What is expected: Continue the text on eugenics from its final sentence, keeping to its plain encyclopedia style.
Segment Start: Text shown
Eugenics – Simple English Wikipedia, the free encyclopedia

Eugenics is a social and political philosophy. It tries to influence the way people choose to mate and raise children, with the aim of improving the human species.

Eugenics rests on some basic ideas. The first is that, in genetics, what is true of animals is also true of man. The characteristics of animals are passed on from one generation to the next in heredity, including mental characteristics. For example, the behaviour and mental characteristics of different breeds of dog differ, and all modern breeds are greatly changed from wolves.[1] The breeding and genetics of farm animals show that if the parents of the next generation are chosen, then that affects what offspring are born.

Negative eugenics aims to cut out traits that lead to suffering, by limiting people with the traits from reproducing. Positive eugenics aims to produce more healthy and intelligent humans, by persuading people with those traits to have more children.[2]p85 In the past, many ways were proposed for doing this, and even today eugenics means different things to different people. The idea of eugenics is controversial, because in the past it was sometimes used to justify discrimination and injustice against people who were thought to be genetically unhealthy or inferior.

Contents

Modern eugenics was first invented in 1865 by Sir Francis Galton, a British scientist who was the cousin of Charles Darwin.[3] Galton believed that intelligence and talent were hereditary and were passed from parent to their children. Based on this, he thought that people could be bred to be smarter, just like animals were bred to be larger or smaller. Galton thought the best way to do this was to learn more about heredity, and also to tell people that they should only marry people who were smart and strong. Galton chose the name "Eugenics" because it was very similar to the Greek for "well born".

Galton developed the idea of eugenics throughout his life. He understood the two types of eugenics, positive and negative eugenics. One problem, which critics brought up, is the difficulty of agreeing on who is a healthy person, genetically speaking, and who is an inferior person. Obviously, opinions differ.

The rediscovery of the scientific work of Gregor Mendel in 1900 led to modern genetics, and an understanding of how heredity worked. Mendel himself experimented on peas, and found that many characteristics of the pea plants, such as their colour or their height, could be turned on and off through heredity like a switch. For example, his peas could be either yellow or green, one or the other.

When applied to humans, people thought this meant that human characteristics, like being smart or not, could be influenced by heredity.
Segment End: Text shown
Segment Start: Data
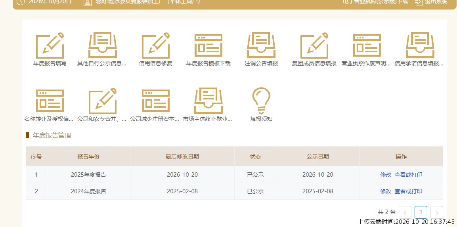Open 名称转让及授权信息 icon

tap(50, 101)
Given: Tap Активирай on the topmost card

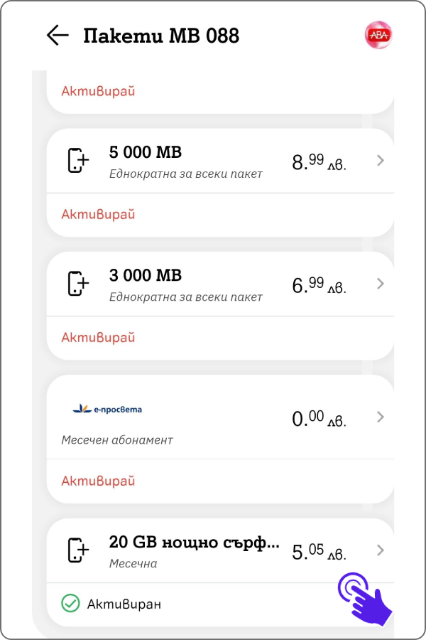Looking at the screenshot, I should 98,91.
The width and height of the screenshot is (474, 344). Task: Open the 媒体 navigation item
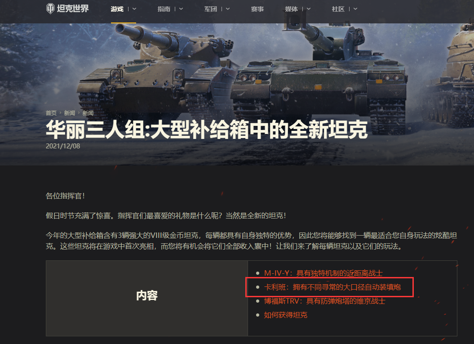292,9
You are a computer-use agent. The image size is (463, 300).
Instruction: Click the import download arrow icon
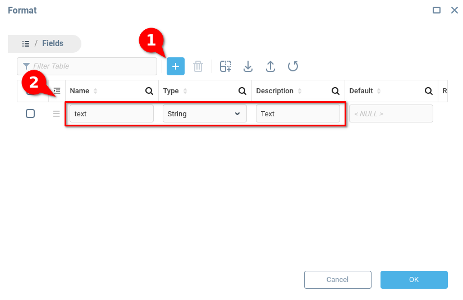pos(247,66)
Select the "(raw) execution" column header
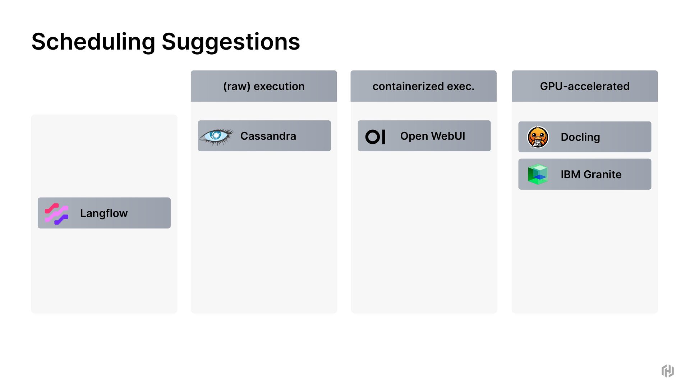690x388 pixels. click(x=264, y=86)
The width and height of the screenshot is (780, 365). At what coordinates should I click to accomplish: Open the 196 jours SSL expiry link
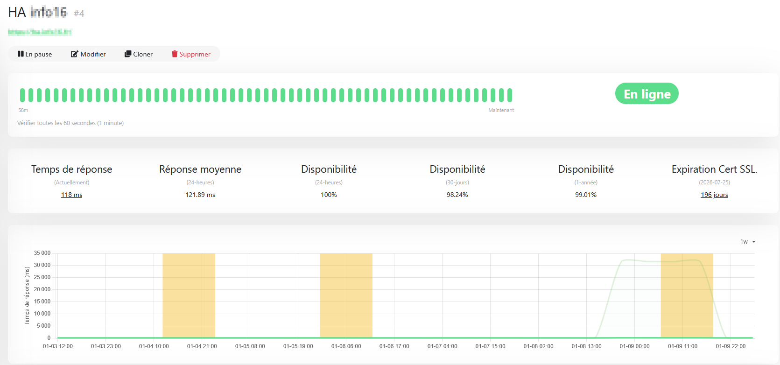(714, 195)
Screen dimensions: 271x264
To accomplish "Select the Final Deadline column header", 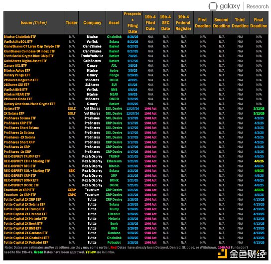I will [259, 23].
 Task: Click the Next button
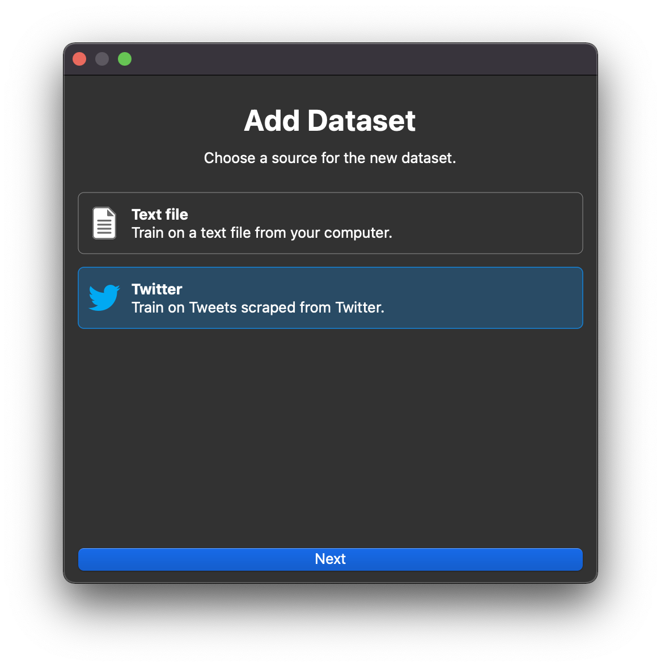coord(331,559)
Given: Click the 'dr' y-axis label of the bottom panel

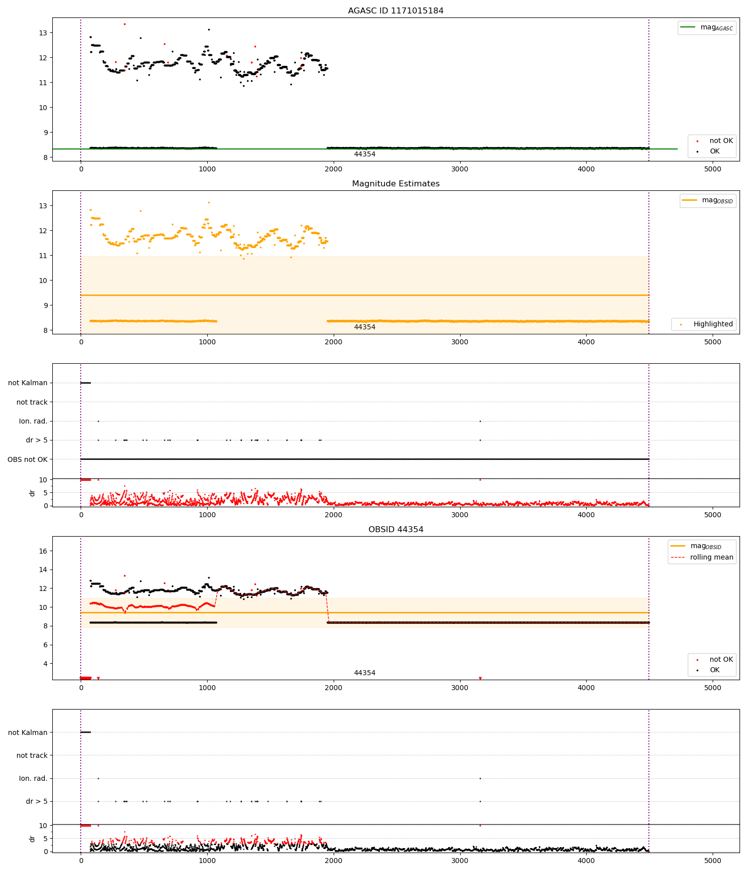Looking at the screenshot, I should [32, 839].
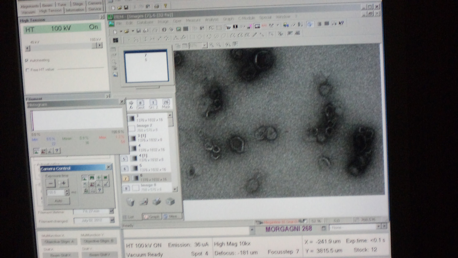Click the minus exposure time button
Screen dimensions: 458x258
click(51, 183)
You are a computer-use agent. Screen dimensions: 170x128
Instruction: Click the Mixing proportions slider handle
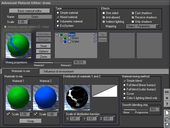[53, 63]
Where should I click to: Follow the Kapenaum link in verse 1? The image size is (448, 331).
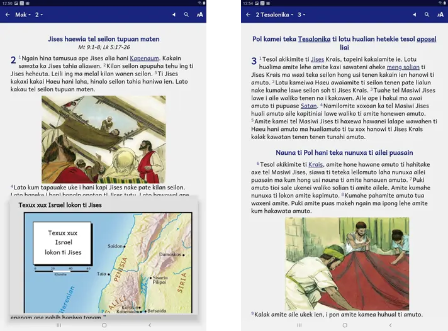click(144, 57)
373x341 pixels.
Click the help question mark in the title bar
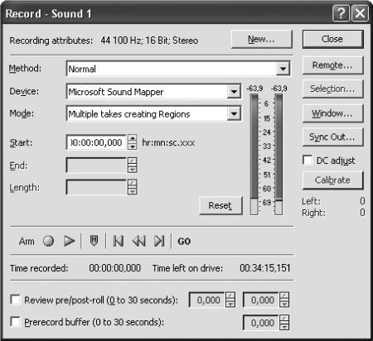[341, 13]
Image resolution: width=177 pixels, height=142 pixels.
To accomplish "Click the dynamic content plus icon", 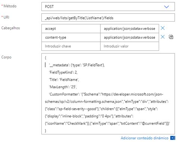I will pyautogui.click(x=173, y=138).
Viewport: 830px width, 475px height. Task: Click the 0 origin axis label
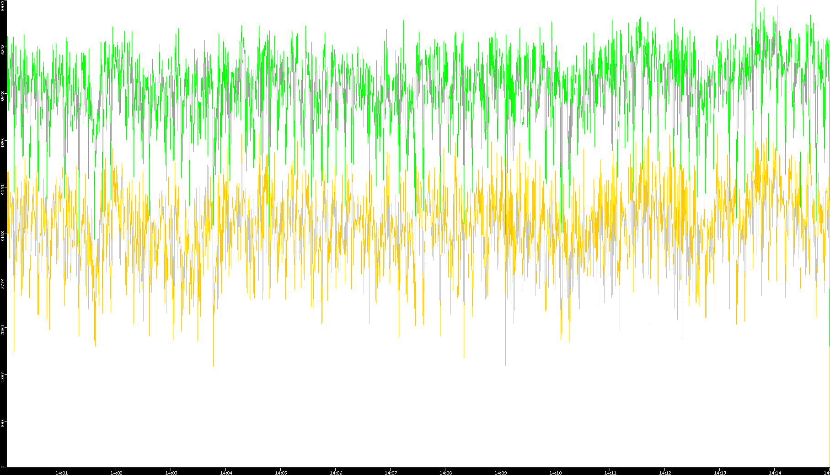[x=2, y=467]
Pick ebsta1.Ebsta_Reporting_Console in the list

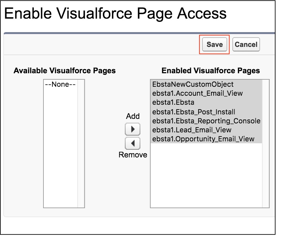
Segment End: Data
Task response:
Another line of thought goes like this. During their evolution, humans were subject to natural selection like any other form of life. On average, healthy and intelligent people had a better chance of reproducing. In modern civilisation, however, it often seems that this process does not apply. Alfred Russel Wallace and Charles Darwin had discussed this very point, with concern.[2]p70 In countries where statistics were collected, those statistics showed that in many cases the poor had more children than the rich. Also, statistics showed that the total population of some great nations was declining.[2]p73 One startling piece of information was produced by research directed by Karl Pearson, the Galton Professor of Eugenics at University College London, and the founder of the Department of Applied Statistics. The finding was that half of each succeeding generation was produced by no more than a quarter of the previous generation, and that quarter was "disproportionately located amongst the dregs of society".[2]p74

The evolutionary biologist Julian Huxley was also a supporter of eugenics. He used this argument several times:

The American historian of science Garland Allen commented:"The agricultural analogy appears over and over again as it did in the writings of many American eugenicists".[4]

Similarly, the American geneticist Charles Davenport was a lifelong promoter of eugenics, and wrote one of its first textbooks.[2][5][6]Chapter 3 There is no doubt of the support given to eugenics by professional scientists of undoubted repute.

In the United States, eugenics became a very popular idea in the early 20th century. People thought it would cure society of all of its problems at the time, like crime and poverty, because they thought that all aspects of human behavior were probably hereditary. Very important scientists and politicians supported eugenics, and most thought it was a very progressive and scientific philosophy.

But some of those who led the eugenics movement used it to justify racism and prejudice. They used eugenics as an excuse to pass laws which to restrict immigration from countries that they did not like, saying that the people in them were genetically "unfit". They also passed laws which said that people of different races could not get married to one another. Most importantly, they passed laws which said that people who were thought to have mental illness or mental disability could be sterilised against their will. Under these laws over 60,000 people were sterilised in the United States between 1907 and the 1970s.

Today we know that interpreting statistics of this type is a complex business, and that many of the studies published early in the 20th century have serious flaws. Nevertheless, what stopped the eugenics movement was not better science. It was the realization, after World War II, of the effects of Nazi policies on race in Germany and other countries occupied during the war.[7] Such war crimes were not, of course, advocated by any eugenicist. All the same, there was a common theme. This theme was the growing interest in the rights of individuals as against the rights of the state.

With the end of the Second World War, forced sterilisation ended in Germany. It was continued in the United States until 1974. The main targets were at first those that were ill or that had some physical or mental disabilities.

Only in 1985 was a law of the Swiss canton of Vaud abolished. This law allowed for the forced sterilisation of a certain group of people. It was replaced by a law on the national level, that tells under which circumstances people who are unable to consent, may be sterilised.

Though there are few people who openly advocate eugenics today, many people wonder what improvements in genetic technologies will mean in the future.

Genetic counselling exists, where parents can get information about their heredity and even prevent the birth of a child if it has a risk of hereditary illness. Some people do not think the issue is so clear, though, and wonder if genetic screening, genetic counselling, and birth control, are all just another type of eugenics. Some people wonder if it is bad because it infringes human dignity. Some people oppose eugenics and genetic counselling for religious reasons. The idea of eugenics is controversial today for these reasons.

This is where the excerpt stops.